• Data for the task

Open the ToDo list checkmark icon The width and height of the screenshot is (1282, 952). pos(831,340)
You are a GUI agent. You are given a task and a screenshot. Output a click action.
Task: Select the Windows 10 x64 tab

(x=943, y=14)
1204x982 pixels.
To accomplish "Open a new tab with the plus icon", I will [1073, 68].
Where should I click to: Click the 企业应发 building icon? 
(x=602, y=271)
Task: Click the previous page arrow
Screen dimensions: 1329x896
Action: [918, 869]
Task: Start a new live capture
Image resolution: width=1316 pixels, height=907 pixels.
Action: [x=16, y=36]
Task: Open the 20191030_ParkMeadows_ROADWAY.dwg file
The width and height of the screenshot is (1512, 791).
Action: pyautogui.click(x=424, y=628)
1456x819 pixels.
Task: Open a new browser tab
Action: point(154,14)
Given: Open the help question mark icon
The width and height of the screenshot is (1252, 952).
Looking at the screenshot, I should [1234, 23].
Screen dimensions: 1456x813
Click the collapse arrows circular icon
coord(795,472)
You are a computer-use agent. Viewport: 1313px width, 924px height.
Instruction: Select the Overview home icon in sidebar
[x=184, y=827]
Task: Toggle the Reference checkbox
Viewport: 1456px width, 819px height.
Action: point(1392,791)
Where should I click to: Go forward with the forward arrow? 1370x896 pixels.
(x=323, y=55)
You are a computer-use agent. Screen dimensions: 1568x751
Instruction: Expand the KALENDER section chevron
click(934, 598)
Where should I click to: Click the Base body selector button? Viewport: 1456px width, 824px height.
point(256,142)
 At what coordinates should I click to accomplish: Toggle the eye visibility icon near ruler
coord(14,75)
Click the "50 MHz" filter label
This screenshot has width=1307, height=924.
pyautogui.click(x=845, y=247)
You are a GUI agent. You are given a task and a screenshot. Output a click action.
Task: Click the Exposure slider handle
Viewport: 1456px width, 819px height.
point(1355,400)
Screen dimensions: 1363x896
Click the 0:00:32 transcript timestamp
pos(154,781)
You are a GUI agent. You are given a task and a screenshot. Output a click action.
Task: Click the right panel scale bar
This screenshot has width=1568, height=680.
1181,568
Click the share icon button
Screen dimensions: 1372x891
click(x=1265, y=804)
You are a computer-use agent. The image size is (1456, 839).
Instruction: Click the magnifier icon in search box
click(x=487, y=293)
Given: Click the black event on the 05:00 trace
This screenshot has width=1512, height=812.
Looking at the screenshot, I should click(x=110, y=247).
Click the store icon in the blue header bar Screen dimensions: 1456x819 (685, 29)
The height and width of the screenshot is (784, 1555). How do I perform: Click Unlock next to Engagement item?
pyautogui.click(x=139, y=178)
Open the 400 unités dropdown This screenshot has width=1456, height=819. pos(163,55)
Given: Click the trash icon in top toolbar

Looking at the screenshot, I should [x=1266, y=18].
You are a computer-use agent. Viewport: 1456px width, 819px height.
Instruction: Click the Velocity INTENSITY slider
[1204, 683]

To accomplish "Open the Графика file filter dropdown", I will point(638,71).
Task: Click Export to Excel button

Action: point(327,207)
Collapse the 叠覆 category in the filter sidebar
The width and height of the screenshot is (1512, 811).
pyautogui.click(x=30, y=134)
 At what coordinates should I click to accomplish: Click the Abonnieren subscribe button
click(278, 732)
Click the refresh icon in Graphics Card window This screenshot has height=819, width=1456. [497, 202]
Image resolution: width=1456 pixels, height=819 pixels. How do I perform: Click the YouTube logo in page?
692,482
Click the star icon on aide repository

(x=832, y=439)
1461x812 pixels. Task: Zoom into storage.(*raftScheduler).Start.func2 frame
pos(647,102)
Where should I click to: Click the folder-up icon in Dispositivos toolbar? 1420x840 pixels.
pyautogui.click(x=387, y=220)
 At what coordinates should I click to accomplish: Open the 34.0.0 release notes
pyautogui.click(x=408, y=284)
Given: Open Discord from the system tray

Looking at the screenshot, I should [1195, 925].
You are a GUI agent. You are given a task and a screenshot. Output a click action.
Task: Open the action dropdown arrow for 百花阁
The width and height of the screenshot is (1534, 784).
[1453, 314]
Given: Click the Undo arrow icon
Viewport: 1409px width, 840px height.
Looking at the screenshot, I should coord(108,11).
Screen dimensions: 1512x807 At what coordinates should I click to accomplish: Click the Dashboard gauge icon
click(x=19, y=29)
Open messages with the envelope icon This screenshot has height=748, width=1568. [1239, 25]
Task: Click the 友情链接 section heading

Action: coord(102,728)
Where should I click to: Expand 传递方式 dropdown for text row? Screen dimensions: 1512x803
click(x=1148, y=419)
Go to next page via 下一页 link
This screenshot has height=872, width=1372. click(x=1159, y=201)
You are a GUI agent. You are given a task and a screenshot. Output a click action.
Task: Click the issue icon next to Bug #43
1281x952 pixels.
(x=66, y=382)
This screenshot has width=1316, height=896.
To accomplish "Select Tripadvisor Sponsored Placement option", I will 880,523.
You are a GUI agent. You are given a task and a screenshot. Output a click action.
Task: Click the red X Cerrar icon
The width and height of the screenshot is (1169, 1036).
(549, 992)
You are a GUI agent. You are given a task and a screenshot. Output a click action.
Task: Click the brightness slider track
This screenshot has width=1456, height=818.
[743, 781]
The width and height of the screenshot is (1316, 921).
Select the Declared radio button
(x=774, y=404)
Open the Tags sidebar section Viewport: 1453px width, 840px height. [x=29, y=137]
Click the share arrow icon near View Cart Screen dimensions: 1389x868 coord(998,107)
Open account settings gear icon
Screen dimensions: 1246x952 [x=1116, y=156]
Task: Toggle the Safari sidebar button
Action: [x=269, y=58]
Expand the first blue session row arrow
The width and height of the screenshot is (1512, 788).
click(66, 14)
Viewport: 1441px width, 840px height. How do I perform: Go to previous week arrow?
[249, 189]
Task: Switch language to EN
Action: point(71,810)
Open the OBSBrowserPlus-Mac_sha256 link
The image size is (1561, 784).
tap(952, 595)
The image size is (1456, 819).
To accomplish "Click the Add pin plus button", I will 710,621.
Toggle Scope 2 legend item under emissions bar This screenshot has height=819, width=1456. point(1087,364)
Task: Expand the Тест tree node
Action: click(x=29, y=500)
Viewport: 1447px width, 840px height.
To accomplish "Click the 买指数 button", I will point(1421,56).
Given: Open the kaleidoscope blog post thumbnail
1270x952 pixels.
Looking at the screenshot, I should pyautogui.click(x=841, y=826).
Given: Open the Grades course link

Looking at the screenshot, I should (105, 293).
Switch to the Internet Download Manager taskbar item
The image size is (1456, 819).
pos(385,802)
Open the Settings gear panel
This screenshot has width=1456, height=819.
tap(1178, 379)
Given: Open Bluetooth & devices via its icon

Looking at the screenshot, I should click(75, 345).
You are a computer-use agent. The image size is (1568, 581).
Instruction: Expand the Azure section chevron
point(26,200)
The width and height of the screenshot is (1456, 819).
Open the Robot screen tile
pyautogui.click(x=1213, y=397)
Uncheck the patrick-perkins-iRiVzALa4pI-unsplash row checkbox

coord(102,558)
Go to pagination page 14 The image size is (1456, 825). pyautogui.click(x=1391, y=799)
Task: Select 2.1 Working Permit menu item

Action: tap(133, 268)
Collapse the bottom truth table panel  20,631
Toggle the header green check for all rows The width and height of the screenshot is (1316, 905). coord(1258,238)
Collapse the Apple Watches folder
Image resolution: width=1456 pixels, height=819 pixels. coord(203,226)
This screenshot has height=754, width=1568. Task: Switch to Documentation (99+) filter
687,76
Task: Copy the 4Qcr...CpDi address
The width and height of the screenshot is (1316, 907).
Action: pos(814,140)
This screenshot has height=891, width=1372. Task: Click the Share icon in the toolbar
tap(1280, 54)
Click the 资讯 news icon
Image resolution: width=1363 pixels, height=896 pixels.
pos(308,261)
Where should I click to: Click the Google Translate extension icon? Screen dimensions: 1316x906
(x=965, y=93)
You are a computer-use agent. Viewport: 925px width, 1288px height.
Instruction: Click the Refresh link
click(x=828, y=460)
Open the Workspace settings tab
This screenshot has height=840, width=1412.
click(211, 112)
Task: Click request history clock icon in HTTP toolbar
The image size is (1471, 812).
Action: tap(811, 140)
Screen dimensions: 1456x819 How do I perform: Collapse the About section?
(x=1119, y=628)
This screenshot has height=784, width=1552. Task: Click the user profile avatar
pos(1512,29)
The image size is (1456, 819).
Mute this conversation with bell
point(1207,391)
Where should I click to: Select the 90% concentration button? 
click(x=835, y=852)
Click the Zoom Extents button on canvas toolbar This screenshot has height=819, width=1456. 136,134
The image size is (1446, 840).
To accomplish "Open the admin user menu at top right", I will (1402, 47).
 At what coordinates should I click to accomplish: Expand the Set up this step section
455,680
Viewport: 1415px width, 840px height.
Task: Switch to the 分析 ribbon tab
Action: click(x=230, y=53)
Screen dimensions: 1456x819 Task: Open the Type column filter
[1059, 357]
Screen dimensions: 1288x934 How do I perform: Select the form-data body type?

• Your goal
Your answer must consist only of the lines from the one with "Screen dimensions: 1456x819 How" through the final line of the entries, each retyped exactly.

• Written solution
Screen dimensions: 1456x819 How do I perform: Collapse the About section?
(x=1119, y=628)
This screenshot has height=784, width=1552. Task: Click the user profile avatar
pos(1512,29)
The image size is (1456, 819).
Mute this conversation with bell
point(1207,391)
Where should I click to: Select the 90% concentration button? 
click(x=835, y=852)
Click the Zoom Extents button on canvas toolbar This screenshot has height=819, width=1456. 136,134
The image size is (1446, 840).
To accomplish "Open the admin user menu at top right", I will (1402, 47).
 At what coordinates should I click to accomplish: Expand the Set up this step section
455,680
Viewport: 1415px width, 840px height.
Task: Switch to the 分析 ribbon tab
Action: click(x=230, y=53)
Screen dimensions: 1456x819 Task: Open the Type column filter
[1059, 357]
Screen dimensions: 1288x934 How do I perform: Select the form-data body type?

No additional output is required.